- ФРАГМЕНТ ИСТОЧНИКА:
-.-.-

Или вот - ультрабдительный председатель колхоза “Общая жизнь”. Уж до того опекает колхозников - племенного быка не дает перегнать отцу промокших ребятишек, раз этот отец настолько безответственен, что сидит в грозу и не беспокоится, где там дети, успели ли дойти до бабушки.

Детки тоже рационализмом, чувством меры не отличаются. Пришли к бабушке. В гости. Долго все-таки шли. Ну, и чего было сразу уходить? Даже не угостившись. Дети, правда. Что с них возьмешь!?. А все-таки...

Иррациональная Россия. По крайней мере, изрядная часть ее, определяющая...

Впрочем, Платонов хоть против крайностей, но это вовсе не значит, что он - за центр между ними. То, за что Платонов,- не в центре, а сдвинуто: влево (как когда-то, до перестройки, говорили) или - вверх.

Наташа, собственно, главный герой рассказа. И вот за себя она во время всех передряг не переживает. Боясь ржаной чащи, она в первую очередь думает, “куда спрятать брата, чтобы он хоть один остался живым”. И - надевает на него свой платок - “девочек меньше трогают”. Единственный блин Наташа захватывает, удирая от бабушки,- для Антошки. Во время грозы она испугалась не за себя, что помрет, а за Антошку, и что уцелеет она одна. И мечтательница она - звездное небо любит. Как дедушка. И дедушка-мечтатель, собственно, не вредный для людей. А встречный незнакомый дедок (явно никак не осуждаемый) - аж самоотверженный буквально: хоть ему сердце заболело от жары, он через короткое время после боли, в грозу, на руках отнес на себе сразу двух детей домой.

И аскетизм (опять аскетизм) с симпатией в этом рассказе упомянут: дети под грозой - “уже начали привыкать мучиться”; у слабосильного дедка под тяжестью двух детей “надулись жилы на шее, он сгорбился, дождь и пот обмывали его тело и лицо, но он шел привычно и терпеливо по грязи и воде”.

Сдвинут у Платонова идеал к аскетизму и к общественному. Он лишь против показной - как у председателя колхоза - ориентации на общественное да против искренней крайности.

И потому, что идеал Платонова сдвинут “вверх”, далеко “вверх”,- он маньерист, как Шекспир времени создания “Гамлета”.

Есть, однако, еще одно отличие платоновского творчества от “Гамлета”.

Шекспир времени создания “Гамлета” совершенно не видел в современниках никакого родства с собой, пришельцем из сверхбудущего, а Платонов - видел: кротость, терпение, непритязательность, аскетизм малых мира сего, и в том - сила слабых: такие переживут века и донесут идеал Платонова, идеал сдержанности в материальном, до сверхбудущей эры коммунизма.

-.-.-

- ИСХОДНЫЕ МАТЕРИАЛЫ:
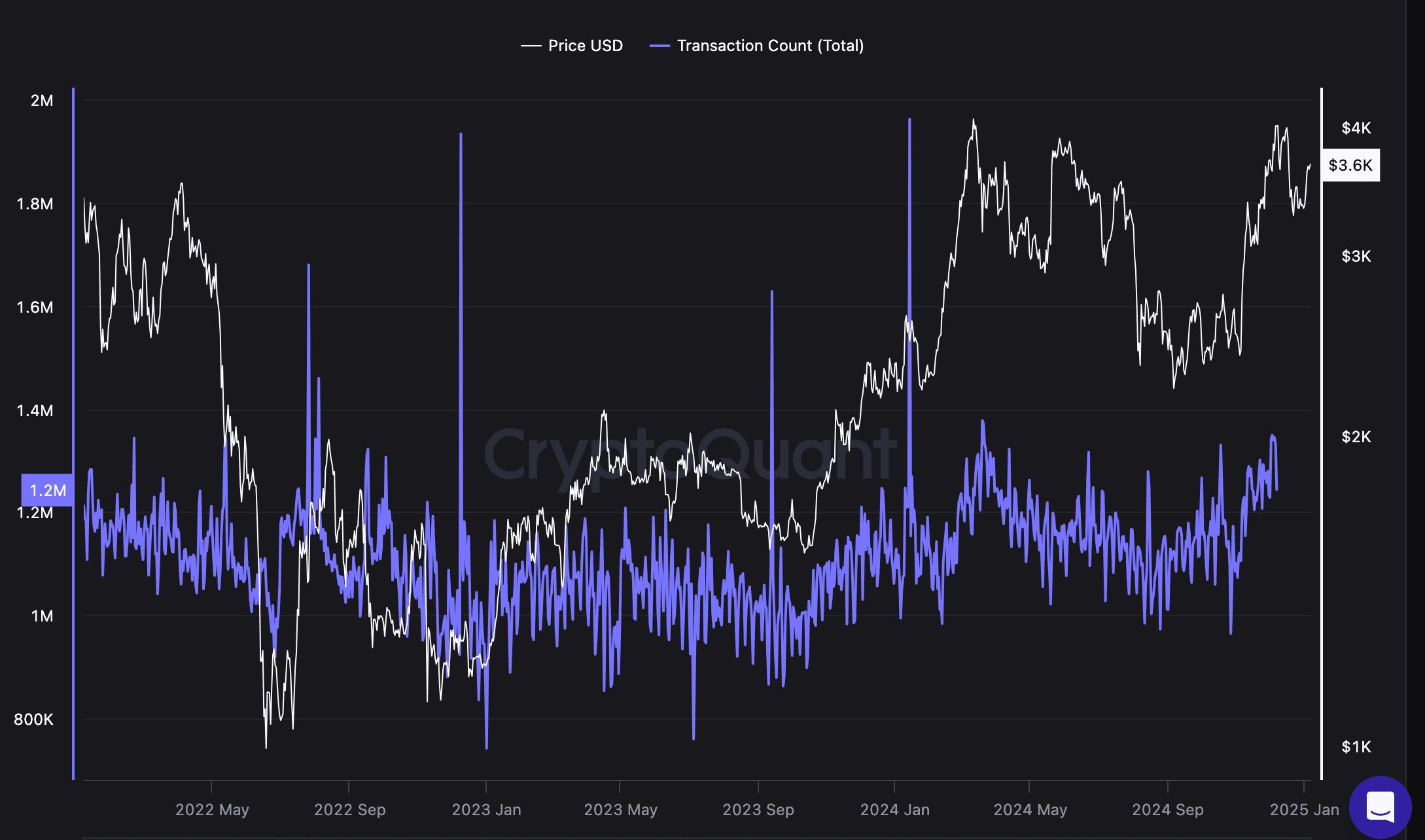Click the $4K right axis label

pyautogui.click(x=1356, y=128)
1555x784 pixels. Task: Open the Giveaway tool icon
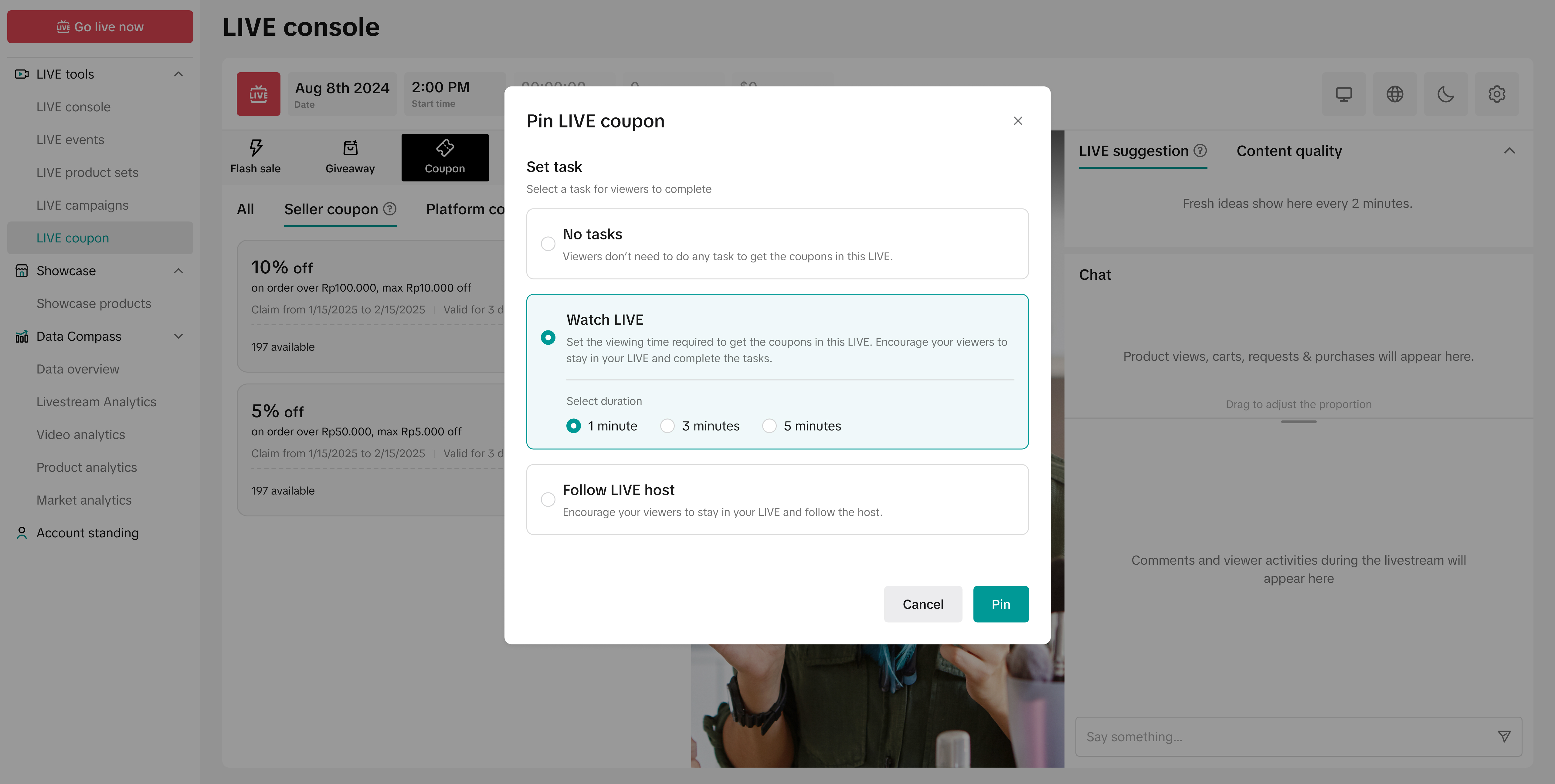350,148
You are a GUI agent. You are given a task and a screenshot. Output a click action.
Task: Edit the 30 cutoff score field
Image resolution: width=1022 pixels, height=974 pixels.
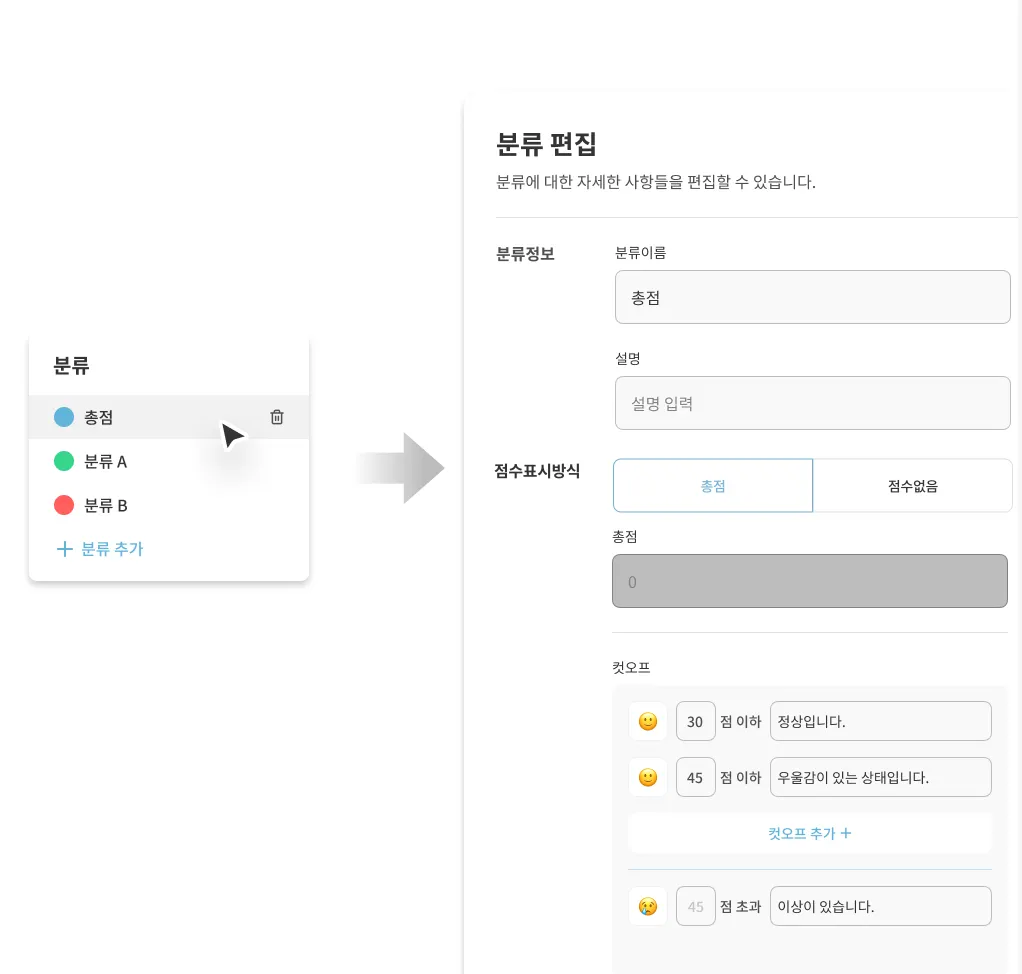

-.-.-

- ЗАДАНИЯ:
A. Что Наташа надевает на брата, согласно отрывку о рассказе Платонова, и зачем?
B. Воспроизведите дословно часть отрывка о Платонове, которая начинается словами «Впрочем, Платонов хоть» и заканчивается словами «или - вверх.».
Записи взяты из другого источника.

- ВЫПОЛНЕННОЕ ЗАДАНИЕ:
A. Свой платок, потому что «девочек меньше трогают».

B.
Впрочем, Платонов хоть против крайностей, но это вовсе не значит, что он - за центр между ними. То, за что Платонов,- не в центре, а сдвинуто: влево (как когда-то, до перестройки, говорили) или - вверх.